Wow, what an astounding use of logic. Aristotle would be proud of our ability to build irrelevent strawmen.

1) It isn't a straw man... it is just an extension of your logic. More knee jerk reactions.

2) I notice you are not addressing the BENEFITS of off shore drilling for the environment. Why is that? Oh yeah, because you want to spaz out.
 
Control what you can control.

We can control regulations on these industries to make them much safer.

They accept and follow the rules then they get to drill.

BTW the coal mine that exploded was non union, see how unions help us regulate?
 
Biggest in a decade? Why do you talk in the past tense? It's not done spilling. Projections are that it will continue to spill oil at 50,000 gallons a day for two more months (minimum) before they can drill a by pass well to shut it off.
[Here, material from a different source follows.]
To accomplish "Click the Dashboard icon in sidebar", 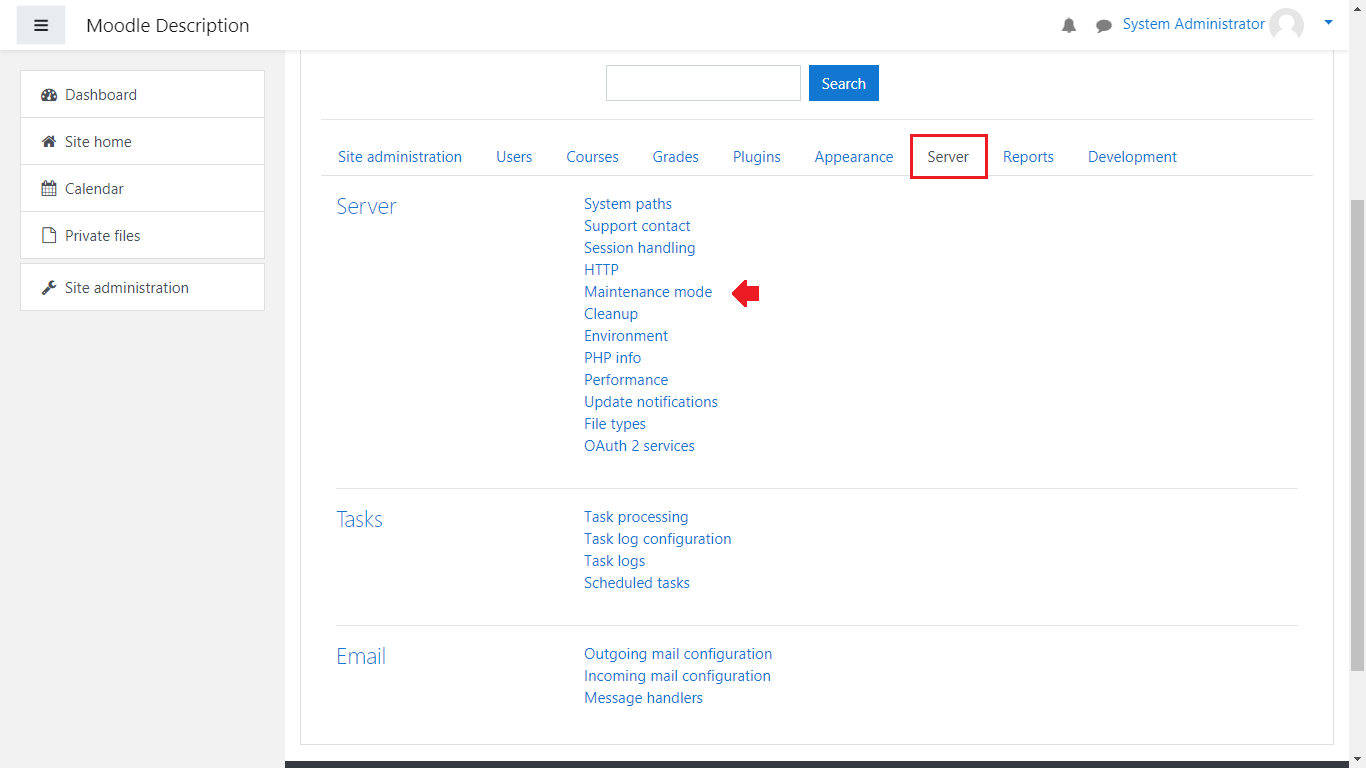I will (x=49, y=95).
That will make this the biggest oil spill in human history and we all know about the catastrophic impact Exon Valdez had on the Alaskan shore line. You're not going to poo poo this one away that easy!

WRONG again spaz.

Exxon Valdez spilled 11 million gallons. It would take almost NINE months at the rate of this spill to equal the Exxon spill.
 
I'm still all for it. How long and how many rigs have been operating in the gulf before this happened. Things will clean up down there. The environment will right itself eventually.

Sometimes bad things happen.

That's a pretty insensitive, simplistic, and frankly callous way to blow this off. It's easy for any of us to throw our hands in the air and proclaim that "shit happens".

We aren't one of the thousands of fisherman and alaskans who lost money, face economic ruin, not to mention the psychological damage that parallelled the economic disaster: bankruptcies, suicides and divorces.

Do we need to drill? Yes. Do accident indeed happen sometimes? Yes.

That's not the larger point. The point is how these accidents have happened historically, and how the legion of corporate lawyers fended off reasonable attempts by fisherman and average blokes to sue for economic and punitive damages.

Exxon never cleaned up their mess. And they spent 20 years in court, with their army of lawyers, fending off attempt by some fisherman to hold exxon accountable. With this recent BP spill, it turns out the government was proposing stricter environmental and safety regulations last year, and BP unleashed their army of lobbyists claiming that they could voluntarily self-regulate.

"long live deregulation".

Love,

Ronald Reagan.


Do you remember those TV images of the workers exxon sent up to valdez with the high pressure steam hoses to "clean" the oil? You know what that did? Nothing. It just pushed the oil into the soil, and underground. And the toxic affects of doing that linger to this day. Exxon was more concerned about public relations. They just wanted to get the oil off of television screens - out of sight, out of mind - rather than listen to actual scientists and experts on oil clean up. I think I read a while back that the halibut have never returned to Prince William sound in any appreciable numbers, and there hasn't been a commercial halibut fishing season in two decades.

How do you put a price on that? How do you put a price on the economic and pyschological damage exxon willfully inflicted?

Now, is BP going to be more honorable than Exxon? Time will tell. But if BPs fighting off more regulation by employing the laughable claim that they can self-regulate is any indication, I'm not going to hold my breath.

The bottom line is that accidents will happen. But when they do, the problem is that the accidents often are from willful neglect of reasonable safety and environmental concerns, and when accidents happen some of the oil mulitnationals have a habit of using their army of lawyers to escape reasonable responsibility and punishment.

So, in short, I don't agree with you with regard to throwing our arms up in the air, and claiming shit happens. There's generally more to stuff like this than some simple, innocent accident.
 
not to pick on BP but they had that terrible explosion South of Houston a couple years ago that exposed thier less than stellar saftey record. We are better, though none of us is perfect and yes tighter regs prob needed. Exxon raped alaska without the courtesy of a reach around.